After the water ban was lifted, Governor Earl Ray Tomblin addressed whether the water was safe to drink in a press conference. “It’s your decision,” he said. “If you do not feel comfortable drinking or cooking with this water, then use bottled water.”

Unless, of course, you’re in jail. South Central inmates went back to bathing, cooking and drinking tap water as soon as the Governor ended the state of emergency in their zone. Jail officials say they stopped providing bottled water after January 17, eight days after the spill was detected.

But while the do-not-use advisory had ended, the health risks had not. Local hospitals reported an increase in emergency room visits after some returned to using the tap water. Water testing continued to show multiple chemicals present in the water supply. And schools were again dismissed when the signature licorice-smell of MCHM resurfaced.
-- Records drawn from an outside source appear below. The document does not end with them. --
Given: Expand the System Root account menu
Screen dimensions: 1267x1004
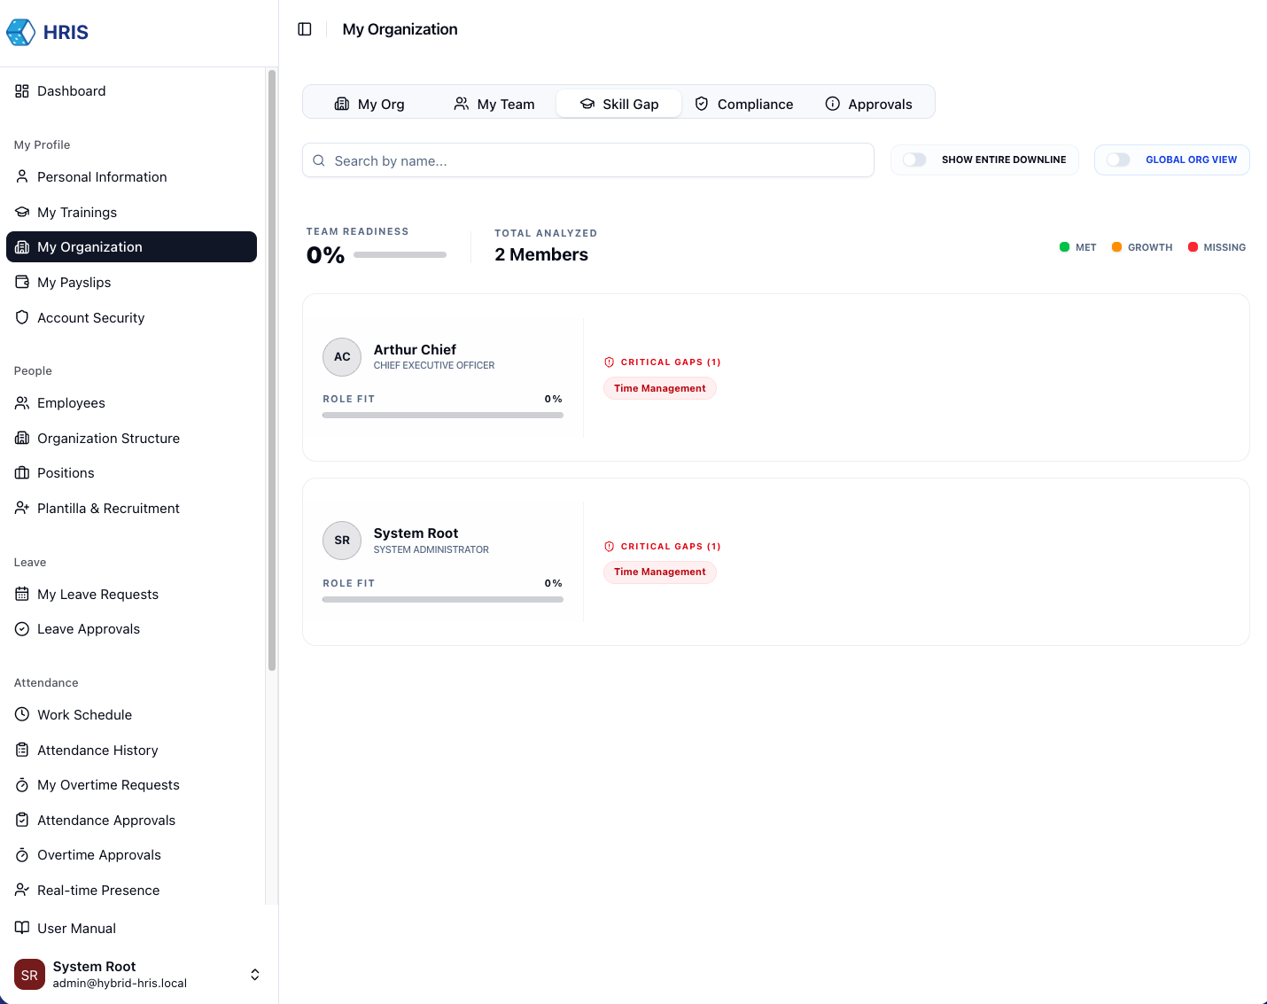Looking at the screenshot, I should pos(254,975).
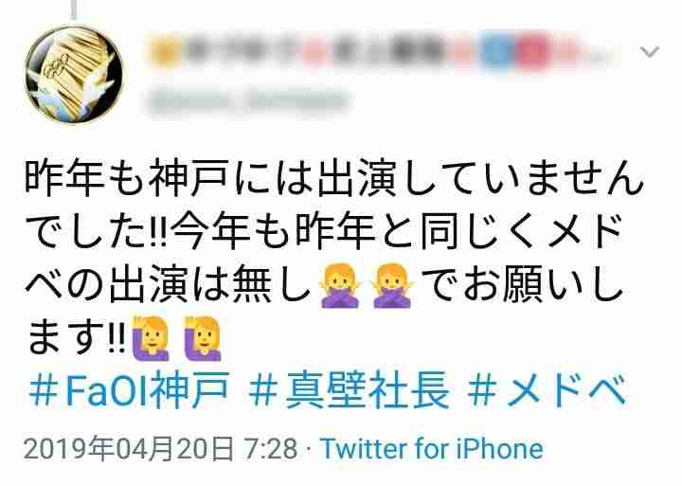Viewport: 682px width, 486px height.
Task: Open the #真壁社長 hashtag
Action: coord(349,389)
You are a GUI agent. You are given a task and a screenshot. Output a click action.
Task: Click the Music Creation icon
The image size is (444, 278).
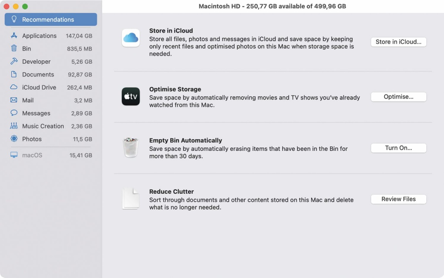[x=14, y=126]
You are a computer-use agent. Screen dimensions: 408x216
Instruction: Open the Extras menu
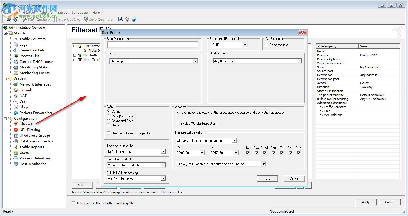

Most West Virginians impacted by the spill continued to avoid drinking the water. A poll conducted by the Kanawha County Public Health Department found that only 36 percent of those surveyed had returned to drinking tap water by the end of April.

“Funny it’s March and restaurants still are using bottled water. Nobody cared in here,” wrote inmate Jamaa Johnson.

His fiance Ayesha Boatwright was “disgusted” the jail returned so quickly back to using tap water. “I still don’t drink the water. My cat drinks bottled water,” she said, while waiting for her weekly no-contact visit with Johnson. “I was afraid. That’s my fiance. They okayed the water before it was ok.”

Officials said they flushed the jail’s whole water system before returning to use the tap water. In response to a FOIA request for documentation, the jail provided a one-page handwritten log from January 14th. “Flushed all water supply” was written for several wings of the jail and one of the three pods that house inmates.

Many inmates say they were briefly taken out of their cell while guards and a maintenance worker ran the taps and flushed the toilets.

“After two to three minutes they said good to go you can drink the water,” Changes said. “It tasted real strong. Just like drinking that chemical out of a tank.”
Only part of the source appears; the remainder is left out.